:: The data ::
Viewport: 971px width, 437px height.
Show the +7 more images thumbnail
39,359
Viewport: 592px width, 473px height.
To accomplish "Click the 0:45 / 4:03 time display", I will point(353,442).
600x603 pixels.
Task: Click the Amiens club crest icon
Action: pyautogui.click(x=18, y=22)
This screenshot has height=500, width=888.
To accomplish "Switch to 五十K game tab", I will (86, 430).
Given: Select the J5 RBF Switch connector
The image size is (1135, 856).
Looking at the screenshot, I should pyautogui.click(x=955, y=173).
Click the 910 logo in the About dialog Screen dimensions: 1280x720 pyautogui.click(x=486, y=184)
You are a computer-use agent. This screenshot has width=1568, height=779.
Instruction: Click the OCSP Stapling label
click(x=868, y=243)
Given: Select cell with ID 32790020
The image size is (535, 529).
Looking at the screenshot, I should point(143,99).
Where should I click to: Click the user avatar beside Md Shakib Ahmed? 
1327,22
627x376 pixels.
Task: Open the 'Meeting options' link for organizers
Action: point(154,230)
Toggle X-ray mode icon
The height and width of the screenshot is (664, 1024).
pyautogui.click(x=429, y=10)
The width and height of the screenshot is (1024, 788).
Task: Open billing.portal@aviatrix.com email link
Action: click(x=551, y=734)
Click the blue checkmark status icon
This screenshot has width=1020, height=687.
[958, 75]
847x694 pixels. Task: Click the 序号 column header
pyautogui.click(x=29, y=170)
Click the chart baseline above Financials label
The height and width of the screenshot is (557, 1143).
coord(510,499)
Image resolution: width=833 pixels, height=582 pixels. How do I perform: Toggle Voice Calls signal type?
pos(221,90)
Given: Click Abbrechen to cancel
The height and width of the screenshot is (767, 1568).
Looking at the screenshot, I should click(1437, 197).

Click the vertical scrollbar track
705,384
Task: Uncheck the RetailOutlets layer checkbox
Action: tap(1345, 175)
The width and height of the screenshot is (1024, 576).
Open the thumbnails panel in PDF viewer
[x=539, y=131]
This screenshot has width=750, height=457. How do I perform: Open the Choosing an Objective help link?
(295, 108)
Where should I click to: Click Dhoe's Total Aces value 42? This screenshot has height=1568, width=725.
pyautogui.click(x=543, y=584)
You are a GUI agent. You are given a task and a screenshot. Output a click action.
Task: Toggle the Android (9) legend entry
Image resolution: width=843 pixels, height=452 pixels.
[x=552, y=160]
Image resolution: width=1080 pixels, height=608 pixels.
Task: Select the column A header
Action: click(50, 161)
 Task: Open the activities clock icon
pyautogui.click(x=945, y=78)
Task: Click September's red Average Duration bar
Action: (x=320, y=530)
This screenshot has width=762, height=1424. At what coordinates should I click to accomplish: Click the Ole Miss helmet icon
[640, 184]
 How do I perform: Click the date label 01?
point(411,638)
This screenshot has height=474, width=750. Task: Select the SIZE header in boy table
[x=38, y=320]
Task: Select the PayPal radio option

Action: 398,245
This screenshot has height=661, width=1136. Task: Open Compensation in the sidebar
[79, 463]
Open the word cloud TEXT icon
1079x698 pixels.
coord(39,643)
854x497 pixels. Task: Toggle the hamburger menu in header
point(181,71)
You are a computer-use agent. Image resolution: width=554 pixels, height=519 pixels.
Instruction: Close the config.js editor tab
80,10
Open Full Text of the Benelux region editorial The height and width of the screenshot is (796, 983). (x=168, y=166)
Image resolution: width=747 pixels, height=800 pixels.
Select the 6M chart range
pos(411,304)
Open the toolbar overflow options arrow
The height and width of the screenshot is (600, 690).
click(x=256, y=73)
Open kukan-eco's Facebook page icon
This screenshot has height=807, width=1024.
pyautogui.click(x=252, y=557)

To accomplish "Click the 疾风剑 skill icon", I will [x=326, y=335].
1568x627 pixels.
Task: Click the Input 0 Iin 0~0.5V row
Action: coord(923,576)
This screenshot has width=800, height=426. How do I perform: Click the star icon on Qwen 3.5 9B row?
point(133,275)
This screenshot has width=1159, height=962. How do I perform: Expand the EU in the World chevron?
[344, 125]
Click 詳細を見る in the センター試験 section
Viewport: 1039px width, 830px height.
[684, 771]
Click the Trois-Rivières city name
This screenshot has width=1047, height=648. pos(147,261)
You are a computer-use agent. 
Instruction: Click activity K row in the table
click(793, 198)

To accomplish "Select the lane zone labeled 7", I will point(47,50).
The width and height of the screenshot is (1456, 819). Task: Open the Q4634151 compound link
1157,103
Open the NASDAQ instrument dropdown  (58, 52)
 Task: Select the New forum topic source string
:::
**What you will do**
Would you repeat each line above exactly as it stands?

**Solution to this problem**
Viewport: 971px width, 437px height.
Show the +7 more images thumbnail
39,359
Viewport: 592px width, 473px height.
To accomplish "Click the 0:45 / 4:03 time display", I will point(353,442).
600x603 pixels.
Task: Click the Amiens club crest icon
Action: pyautogui.click(x=18, y=22)
This screenshot has height=500, width=888.
To accomplish "Switch to 五十K game tab", I will (86, 430).
Given: Select the J5 RBF Switch connector
The image size is (1135, 856).
Looking at the screenshot, I should pyautogui.click(x=955, y=173).
Click the 910 logo in the About dialog Screen dimensions: 1280x720 pyautogui.click(x=486, y=184)
You are a computer-use agent. This screenshot has width=1568, height=779.
Instruction: Click the OCSP Stapling label
click(x=868, y=243)
Given: Select cell with ID 32790020
The image size is (535, 529).
Looking at the screenshot, I should point(143,99).
Where should I click to: Click the user avatar beside Md Shakib Ahmed? 
1327,22
627x376 pixels.
Task: Open the 'Meeting options' link for organizers
Action: point(154,230)
Toggle X-ray mode icon
The height and width of the screenshot is (664, 1024).
pyautogui.click(x=429, y=10)
The width and height of the screenshot is (1024, 788).
Task: Open billing.portal@aviatrix.com email link
Action: click(x=551, y=734)
Click the blue checkmark status icon
This screenshot has width=1020, height=687.
[958, 75]
847x694 pixels. Task: Click the 序号 column header
pyautogui.click(x=29, y=170)
Click the chart baseline above Financials label
The height and width of the screenshot is (557, 1143).
coord(510,499)
Image resolution: width=833 pixels, height=582 pixels. How do I perform: Toggle Voice Calls signal type?
pos(221,90)
Given: Click Abbrechen to cancel
The height and width of the screenshot is (767, 1568).
Looking at the screenshot, I should click(1437, 197).

Click the vertical scrollbar track
705,384
Task: Uncheck the RetailOutlets layer checkbox
Action: tap(1345, 175)
The width and height of the screenshot is (1024, 576).
Open the thumbnails panel in PDF viewer
[x=539, y=131]
This screenshot has width=750, height=457. How do I perform: Open the Choosing an Objective help link?
(295, 108)
Where should I click to: Click Dhoe's Total Aces value 42? This screenshot has height=1568, width=725.
pyautogui.click(x=543, y=584)
You are a GUI agent. You are given a task and a screenshot. Output a click action.
Task: Toggle the Android (9) legend entry
Image resolution: width=843 pixels, height=452 pixels.
[x=552, y=160]
Image resolution: width=1080 pixels, height=608 pixels.
Task: Select the column A header
Action: click(50, 161)
 Task: Open the activities clock icon
pyautogui.click(x=945, y=78)
Task: Click September's red Average Duration bar
Action: (x=320, y=530)
This screenshot has width=762, height=1424. At what coordinates should I click to accomplish: Click the Ole Miss helmet icon
[640, 184]
 How do I perform: Click the date label 01?
point(411,638)
This screenshot has height=474, width=750. Task: Select the SIZE header in boy table
[x=38, y=320]
Task: Select the PayPal radio option

Action: 398,245
This screenshot has height=661, width=1136. Task: Open Compensation in the sidebar
[79, 463]
Open the word cloud TEXT icon
1079x698 pixels.
coord(39,643)
854x497 pixels. Task: Toggle the hamburger menu in header
point(181,71)
You are a computer-use agent. Image resolution: width=554 pixels, height=519 pixels.
Instruction: Close the config.js editor tab
80,10
Open Full Text of the Benelux region editorial The height and width of the screenshot is (796, 983). (x=168, y=166)
Image resolution: width=747 pixels, height=800 pixels.
Select the 6M chart range
pos(411,304)
Open the toolbar overflow options arrow
The height and width of the screenshot is (600, 690).
click(x=256, y=73)
Open kukan-eco's Facebook page icon
This screenshot has height=807, width=1024.
pyautogui.click(x=252, y=557)

To accomplish "Click the 疾风剑 skill icon", I will [x=326, y=335].
1568x627 pixels.
Task: Click the Input 0 Iin 0~0.5V row
Action: coord(923,576)
This screenshot has width=800, height=426. How do I perform: Click the star icon on Qwen 3.5 9B row?
point(133,275)
This screenshot has width=1159, height=962. How do I perform: Expand the EU in the World chevron?
[344, 125]
Click 詳細を見る in the センター試験 section
Viewport: 1039px width, 830px height.
[684, 771]
Click the Trois-Rivières city name
This screenshot has width=1047, height=648. pos(147,261)
You are a computer-use agent. 
Instruction: Click activity K row in the table
click(793, 198)

To accomplish "Select the lane zone labeled 7", I will point(47,50).
The width and height of the screenshot is (1456, 819). Task: Open the Q4634151 compound link
1157,103
Open the NASDAQ instrument dropdown  (58, 52)
 Task: Select the New forum topic source string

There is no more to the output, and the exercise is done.